**Exercise description**
Look below for the line containing "Instruction: Open the Insert menu"; from there, print each line exactly up to and including the line containing "Open the edit", and stop.

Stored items
________

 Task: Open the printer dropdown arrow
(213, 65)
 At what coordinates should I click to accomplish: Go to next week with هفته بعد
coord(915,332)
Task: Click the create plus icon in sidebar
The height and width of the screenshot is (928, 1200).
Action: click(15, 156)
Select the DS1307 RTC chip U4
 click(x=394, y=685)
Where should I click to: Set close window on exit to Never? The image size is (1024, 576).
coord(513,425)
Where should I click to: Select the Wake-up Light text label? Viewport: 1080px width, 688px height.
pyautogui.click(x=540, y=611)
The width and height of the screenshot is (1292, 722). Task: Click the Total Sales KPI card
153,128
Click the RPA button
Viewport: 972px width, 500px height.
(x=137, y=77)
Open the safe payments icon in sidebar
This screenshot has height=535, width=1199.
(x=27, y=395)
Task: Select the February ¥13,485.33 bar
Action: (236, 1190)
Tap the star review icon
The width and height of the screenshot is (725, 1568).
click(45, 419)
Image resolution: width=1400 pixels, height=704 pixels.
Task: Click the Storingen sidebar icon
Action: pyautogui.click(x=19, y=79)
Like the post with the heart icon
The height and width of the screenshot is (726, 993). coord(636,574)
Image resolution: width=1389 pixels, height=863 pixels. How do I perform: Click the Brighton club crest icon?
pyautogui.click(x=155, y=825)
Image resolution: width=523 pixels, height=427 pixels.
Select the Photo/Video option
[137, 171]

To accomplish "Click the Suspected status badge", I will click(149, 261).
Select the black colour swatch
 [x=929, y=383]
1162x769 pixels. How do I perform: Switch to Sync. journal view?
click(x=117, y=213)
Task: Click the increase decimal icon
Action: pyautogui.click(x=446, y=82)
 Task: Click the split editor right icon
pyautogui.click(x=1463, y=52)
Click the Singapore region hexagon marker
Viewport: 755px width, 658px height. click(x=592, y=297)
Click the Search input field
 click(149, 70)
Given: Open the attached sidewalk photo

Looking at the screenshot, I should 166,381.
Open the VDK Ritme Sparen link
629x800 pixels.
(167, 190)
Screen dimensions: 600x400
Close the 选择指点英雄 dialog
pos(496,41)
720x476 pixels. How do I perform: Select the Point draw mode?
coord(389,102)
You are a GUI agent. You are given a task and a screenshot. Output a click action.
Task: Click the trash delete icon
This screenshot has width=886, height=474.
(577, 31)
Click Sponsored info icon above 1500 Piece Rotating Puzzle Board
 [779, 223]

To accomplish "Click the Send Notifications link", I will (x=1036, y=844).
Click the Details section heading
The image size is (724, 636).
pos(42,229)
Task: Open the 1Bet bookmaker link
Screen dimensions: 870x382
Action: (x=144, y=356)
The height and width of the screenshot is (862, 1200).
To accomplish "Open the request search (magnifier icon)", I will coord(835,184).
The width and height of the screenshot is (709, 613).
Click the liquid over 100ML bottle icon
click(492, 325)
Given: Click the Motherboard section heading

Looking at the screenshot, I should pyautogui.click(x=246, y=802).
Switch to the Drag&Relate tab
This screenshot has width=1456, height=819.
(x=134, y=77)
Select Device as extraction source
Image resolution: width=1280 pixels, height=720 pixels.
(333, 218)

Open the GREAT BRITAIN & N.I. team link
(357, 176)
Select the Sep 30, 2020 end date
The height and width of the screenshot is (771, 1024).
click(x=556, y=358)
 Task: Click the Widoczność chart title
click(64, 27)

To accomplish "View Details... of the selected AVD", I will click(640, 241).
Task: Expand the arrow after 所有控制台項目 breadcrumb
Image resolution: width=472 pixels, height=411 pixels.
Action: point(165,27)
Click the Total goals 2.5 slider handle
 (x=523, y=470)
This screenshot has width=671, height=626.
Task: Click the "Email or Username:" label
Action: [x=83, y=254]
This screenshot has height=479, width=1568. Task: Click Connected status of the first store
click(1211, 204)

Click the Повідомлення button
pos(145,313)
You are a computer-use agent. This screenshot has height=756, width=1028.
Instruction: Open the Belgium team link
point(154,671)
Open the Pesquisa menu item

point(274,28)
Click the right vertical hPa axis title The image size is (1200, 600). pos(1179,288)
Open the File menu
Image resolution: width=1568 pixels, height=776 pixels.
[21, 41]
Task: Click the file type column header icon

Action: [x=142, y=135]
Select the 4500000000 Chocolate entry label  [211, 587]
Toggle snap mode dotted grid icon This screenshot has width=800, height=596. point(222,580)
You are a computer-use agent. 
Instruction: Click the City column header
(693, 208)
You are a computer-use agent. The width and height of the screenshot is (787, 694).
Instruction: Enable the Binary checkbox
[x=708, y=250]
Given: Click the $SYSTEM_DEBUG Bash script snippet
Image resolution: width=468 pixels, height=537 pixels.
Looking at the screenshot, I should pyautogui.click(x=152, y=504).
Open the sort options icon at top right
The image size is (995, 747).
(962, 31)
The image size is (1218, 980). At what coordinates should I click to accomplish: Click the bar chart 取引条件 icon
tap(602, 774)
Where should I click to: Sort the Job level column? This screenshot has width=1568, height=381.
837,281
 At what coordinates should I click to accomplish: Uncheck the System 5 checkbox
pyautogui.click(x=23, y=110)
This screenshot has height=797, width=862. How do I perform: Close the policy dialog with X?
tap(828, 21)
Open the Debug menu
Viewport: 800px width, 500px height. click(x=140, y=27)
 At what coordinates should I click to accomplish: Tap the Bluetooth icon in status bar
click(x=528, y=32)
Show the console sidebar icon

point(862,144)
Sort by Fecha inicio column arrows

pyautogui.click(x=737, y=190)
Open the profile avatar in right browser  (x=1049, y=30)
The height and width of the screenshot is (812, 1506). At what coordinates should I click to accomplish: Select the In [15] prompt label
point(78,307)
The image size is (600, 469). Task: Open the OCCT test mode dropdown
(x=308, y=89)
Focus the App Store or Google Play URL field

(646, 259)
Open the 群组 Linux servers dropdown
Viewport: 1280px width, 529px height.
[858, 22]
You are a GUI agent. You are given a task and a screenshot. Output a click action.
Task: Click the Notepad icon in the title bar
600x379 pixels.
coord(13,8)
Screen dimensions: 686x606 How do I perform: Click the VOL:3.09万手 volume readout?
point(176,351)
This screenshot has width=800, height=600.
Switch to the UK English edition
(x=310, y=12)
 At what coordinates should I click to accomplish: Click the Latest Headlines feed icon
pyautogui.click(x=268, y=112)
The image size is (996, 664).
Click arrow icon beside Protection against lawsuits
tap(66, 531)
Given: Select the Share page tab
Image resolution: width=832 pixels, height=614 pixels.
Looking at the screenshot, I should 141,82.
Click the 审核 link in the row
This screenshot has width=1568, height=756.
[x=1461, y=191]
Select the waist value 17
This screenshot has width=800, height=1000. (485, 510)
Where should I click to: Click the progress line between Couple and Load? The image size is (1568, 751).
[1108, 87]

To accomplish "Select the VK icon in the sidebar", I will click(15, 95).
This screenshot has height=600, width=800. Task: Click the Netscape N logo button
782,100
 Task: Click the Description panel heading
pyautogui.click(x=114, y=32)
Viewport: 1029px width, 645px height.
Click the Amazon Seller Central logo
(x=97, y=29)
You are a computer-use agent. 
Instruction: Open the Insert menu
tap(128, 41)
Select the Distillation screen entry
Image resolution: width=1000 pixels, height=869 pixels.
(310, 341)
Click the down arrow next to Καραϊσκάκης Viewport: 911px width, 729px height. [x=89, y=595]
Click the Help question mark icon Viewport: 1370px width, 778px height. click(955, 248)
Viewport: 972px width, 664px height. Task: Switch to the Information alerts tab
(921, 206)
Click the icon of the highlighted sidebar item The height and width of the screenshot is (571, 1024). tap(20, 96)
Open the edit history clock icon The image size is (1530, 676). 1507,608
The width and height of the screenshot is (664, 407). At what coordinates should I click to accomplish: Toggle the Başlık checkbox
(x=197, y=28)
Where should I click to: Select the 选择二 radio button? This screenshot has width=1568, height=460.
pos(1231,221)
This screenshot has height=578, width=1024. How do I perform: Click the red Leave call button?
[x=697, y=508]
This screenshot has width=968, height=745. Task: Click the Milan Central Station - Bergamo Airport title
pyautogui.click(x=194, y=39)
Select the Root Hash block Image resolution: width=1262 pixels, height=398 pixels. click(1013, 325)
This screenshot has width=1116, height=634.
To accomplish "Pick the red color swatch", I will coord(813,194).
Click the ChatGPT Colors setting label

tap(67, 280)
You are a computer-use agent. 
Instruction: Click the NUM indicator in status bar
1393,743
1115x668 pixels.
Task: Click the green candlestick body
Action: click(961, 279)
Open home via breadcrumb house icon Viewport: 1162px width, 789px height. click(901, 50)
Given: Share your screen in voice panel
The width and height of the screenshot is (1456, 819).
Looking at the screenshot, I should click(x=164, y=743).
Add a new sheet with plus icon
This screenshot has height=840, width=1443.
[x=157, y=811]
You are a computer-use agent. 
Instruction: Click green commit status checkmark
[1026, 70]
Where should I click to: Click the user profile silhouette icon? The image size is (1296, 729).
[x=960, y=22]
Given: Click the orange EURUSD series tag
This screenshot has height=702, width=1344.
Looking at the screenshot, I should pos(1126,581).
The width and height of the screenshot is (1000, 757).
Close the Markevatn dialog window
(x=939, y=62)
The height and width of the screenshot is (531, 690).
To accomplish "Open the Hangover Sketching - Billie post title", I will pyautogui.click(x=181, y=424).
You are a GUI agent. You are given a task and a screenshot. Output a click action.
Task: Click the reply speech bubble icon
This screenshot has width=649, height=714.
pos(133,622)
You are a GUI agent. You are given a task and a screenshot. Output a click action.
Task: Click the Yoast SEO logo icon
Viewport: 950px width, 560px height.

________

**Answer space**
Instruction: Open the Insert menu
tap(128, 41)
Select the Distillation screen entry
Image resolution: width=1000 pixels, height=869 pixels.
(310, 341)
Click the down arrow next to Καραϊσκάκης Viewport: 911px width, 729px height. [x=89, y=595]
Click the Help question mark icon Viewport: 1370px width, 778px height. click(955, 248)
Viewport: 972px width, 664px height. Task: Switch to the Information alerts tab
(921, 206)
Click the icon of the highlighted sidebar item The height and width of the screenshot is (571, 1024). tap(20, 96)
Open the edit history clock icon The image size is (1530, 676). 1507,608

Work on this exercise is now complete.